Last Day at The Haven

What I haven't seen since last September 26
 Because of the puppy, I haven't been going into The Haven in the early morning and the afternoon just isn't the same thing.  It's really been a waste of money since September and even though I cut back to $165 month, I still wasn't getting my money's worth. So I had Hosanna close out my account this afternoon and I'm typing and having my last free beer.

Carrie and Scott  (owner-founders) have fled Bend for Seattle so I no longer feel a personal connection to the place.  I need to find another spot to write and look at the river.  I've also been having more luck writing in the house these days.

My mind is already getting ready to leave Bend, no matter how much I love my house. 

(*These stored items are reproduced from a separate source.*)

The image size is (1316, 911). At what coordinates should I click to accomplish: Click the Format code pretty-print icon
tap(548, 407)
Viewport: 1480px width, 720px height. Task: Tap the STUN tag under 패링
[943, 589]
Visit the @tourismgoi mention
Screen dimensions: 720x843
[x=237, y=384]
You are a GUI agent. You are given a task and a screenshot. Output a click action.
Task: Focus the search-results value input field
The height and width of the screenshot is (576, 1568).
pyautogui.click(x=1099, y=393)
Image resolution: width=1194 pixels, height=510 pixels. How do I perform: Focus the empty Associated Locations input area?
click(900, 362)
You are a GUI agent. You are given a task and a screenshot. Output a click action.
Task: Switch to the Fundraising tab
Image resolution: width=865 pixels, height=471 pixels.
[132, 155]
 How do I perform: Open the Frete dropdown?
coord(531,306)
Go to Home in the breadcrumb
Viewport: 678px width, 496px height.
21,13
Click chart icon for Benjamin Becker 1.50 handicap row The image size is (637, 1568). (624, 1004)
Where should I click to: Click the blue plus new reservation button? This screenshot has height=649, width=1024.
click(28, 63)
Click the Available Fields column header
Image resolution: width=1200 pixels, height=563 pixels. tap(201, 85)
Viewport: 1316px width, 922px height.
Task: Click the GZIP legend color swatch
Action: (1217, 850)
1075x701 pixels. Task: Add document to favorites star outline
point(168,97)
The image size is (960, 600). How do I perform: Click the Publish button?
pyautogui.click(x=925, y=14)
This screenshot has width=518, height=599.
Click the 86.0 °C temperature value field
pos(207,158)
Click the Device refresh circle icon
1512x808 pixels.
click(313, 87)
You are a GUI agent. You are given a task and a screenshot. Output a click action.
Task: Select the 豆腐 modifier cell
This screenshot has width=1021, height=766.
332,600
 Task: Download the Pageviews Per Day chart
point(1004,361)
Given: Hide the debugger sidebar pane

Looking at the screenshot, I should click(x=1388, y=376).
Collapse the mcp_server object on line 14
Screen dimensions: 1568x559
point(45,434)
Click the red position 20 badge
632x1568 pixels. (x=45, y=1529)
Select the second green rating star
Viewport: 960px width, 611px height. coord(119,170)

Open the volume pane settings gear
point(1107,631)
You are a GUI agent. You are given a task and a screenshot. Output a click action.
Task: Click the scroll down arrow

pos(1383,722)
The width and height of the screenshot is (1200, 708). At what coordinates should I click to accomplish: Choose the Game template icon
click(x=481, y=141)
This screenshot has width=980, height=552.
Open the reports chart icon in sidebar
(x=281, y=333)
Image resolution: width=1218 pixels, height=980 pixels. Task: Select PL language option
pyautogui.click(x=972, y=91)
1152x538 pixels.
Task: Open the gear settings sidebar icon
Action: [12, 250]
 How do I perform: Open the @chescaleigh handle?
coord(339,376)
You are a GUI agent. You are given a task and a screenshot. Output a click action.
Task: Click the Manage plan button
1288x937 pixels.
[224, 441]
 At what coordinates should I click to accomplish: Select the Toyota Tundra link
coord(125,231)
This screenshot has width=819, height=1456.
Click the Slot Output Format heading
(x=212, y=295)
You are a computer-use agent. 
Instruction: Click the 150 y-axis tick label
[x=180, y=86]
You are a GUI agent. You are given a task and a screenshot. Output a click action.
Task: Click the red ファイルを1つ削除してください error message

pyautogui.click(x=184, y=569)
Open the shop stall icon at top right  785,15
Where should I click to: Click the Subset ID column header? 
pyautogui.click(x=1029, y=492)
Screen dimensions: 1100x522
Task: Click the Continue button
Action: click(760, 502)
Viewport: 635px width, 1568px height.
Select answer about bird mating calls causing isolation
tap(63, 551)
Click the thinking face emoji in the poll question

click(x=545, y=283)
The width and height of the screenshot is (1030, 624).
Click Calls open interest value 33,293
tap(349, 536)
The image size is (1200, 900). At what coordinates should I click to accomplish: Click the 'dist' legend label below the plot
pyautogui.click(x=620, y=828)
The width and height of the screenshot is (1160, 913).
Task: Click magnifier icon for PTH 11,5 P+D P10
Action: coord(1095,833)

My life hasn't turned out how I thought it would. I never expected to live past 30 and now here I am age 71 and by myself without any intention of being in an intimate relationship again when until December 26, 2021, being in a love relationship was the most important thing in the world to me. 

I'm not capable of a healthy, loving relationship with anybody else but the dead one. It took us 17 years to work out our best life together. I don't have that much time left. 

I've been working on the memoir as well as transcribing my handwritten "sex memoir" I wrote back in 1995 (I had wondered if I'd counted my "conquests" correctly and, yes, I had).  I'm also having fun with a group called The Narrative Method which is an online project by an art therapist. So I'm trying to be a writer again, and not just a dog walker. Doing my best to make and keep working commitments to myself.

Now I need to go home and put all the things that are scattered over countertops into their proper places so that I have a spot to put this laptop as I crank out the memories, sacred and profane.